RECORDS SUPPLIED START

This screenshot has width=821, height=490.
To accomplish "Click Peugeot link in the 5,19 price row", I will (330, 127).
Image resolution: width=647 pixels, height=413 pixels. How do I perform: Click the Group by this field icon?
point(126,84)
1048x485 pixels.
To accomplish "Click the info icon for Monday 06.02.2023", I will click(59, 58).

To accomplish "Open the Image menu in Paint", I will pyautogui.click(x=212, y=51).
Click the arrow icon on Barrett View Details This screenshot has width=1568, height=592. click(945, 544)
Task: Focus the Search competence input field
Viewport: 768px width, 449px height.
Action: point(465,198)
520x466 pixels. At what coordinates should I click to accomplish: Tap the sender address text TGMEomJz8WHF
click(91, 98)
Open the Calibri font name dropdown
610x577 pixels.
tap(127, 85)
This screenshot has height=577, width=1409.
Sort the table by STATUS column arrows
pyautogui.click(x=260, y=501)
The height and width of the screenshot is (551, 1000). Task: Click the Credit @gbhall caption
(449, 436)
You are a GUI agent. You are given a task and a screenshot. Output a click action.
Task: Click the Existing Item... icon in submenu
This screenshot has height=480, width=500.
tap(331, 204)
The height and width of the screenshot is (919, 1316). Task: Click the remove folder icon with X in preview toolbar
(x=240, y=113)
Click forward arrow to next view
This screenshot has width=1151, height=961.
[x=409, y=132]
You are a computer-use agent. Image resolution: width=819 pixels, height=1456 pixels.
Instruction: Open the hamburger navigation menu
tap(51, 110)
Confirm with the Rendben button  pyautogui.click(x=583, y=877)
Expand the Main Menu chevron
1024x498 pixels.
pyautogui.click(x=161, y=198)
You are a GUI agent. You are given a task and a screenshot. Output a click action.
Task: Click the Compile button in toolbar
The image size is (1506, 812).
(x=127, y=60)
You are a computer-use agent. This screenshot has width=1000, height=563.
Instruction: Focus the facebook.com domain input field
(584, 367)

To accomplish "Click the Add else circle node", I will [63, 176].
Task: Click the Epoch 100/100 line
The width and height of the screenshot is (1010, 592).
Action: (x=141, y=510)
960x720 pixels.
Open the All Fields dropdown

RECORDS SUPPLIED END

Begin with the line holding "Sort the table by STATUS column arrows" and end with the last line of the material. Write out those lines exactly, and only those.

## ANSWER SPACE
Sort the table by STATUS column arrows
pyautogui.click(x=260, y=501)
The height and width of the screenshot is (551, 1000). Task: Click the Credit @gbhall caption
(449, 436)
You are a GUI agent. You are given a task and a screenshot. Output a click action.
Task: Click the Existing Item... icon in submenu
This screenshot has height=480, width=500.
tap(331, 204)
The height and width of the screenshot is (919, 1316). Task: Click the remove folder icon with X in preview toolbar
(x=240, y=113)
Click forward arrow to next view
This screenshot has width=1151, height=961.
[x=409, y=132]
You are a computer-use agent. Image resolution: width=819 pixels, height=1456 pixels.
Instruction: Open the hamburger navigation menu
tap(51, 110)
Confirm with the Rendben button  pyautogui.click(x=583, y=877)
Expand the Main Menu chevron
1024x498 pixels.
pyautogui.click(x=161, y=198)
You are a GUI agent. You are given a task and a screenshot. Output a click action.
Task: Click the Compile button in toolbar
The image size is (1506, 812).
(x=127, y=60)
You are a computer-use agent. This screenshot has width=1000, height=563.
Instruction: Focus the facebook.com domain input field
(584, 367)

To accomplish "Click the Add else circle node", I will [63, 176].
Task: Click the Epoch 100/100 line
The width and height of the screenshot is (1010, 592).
Action: (x=141, y=510)
960x720 pixels.
Open the All Fields dropdown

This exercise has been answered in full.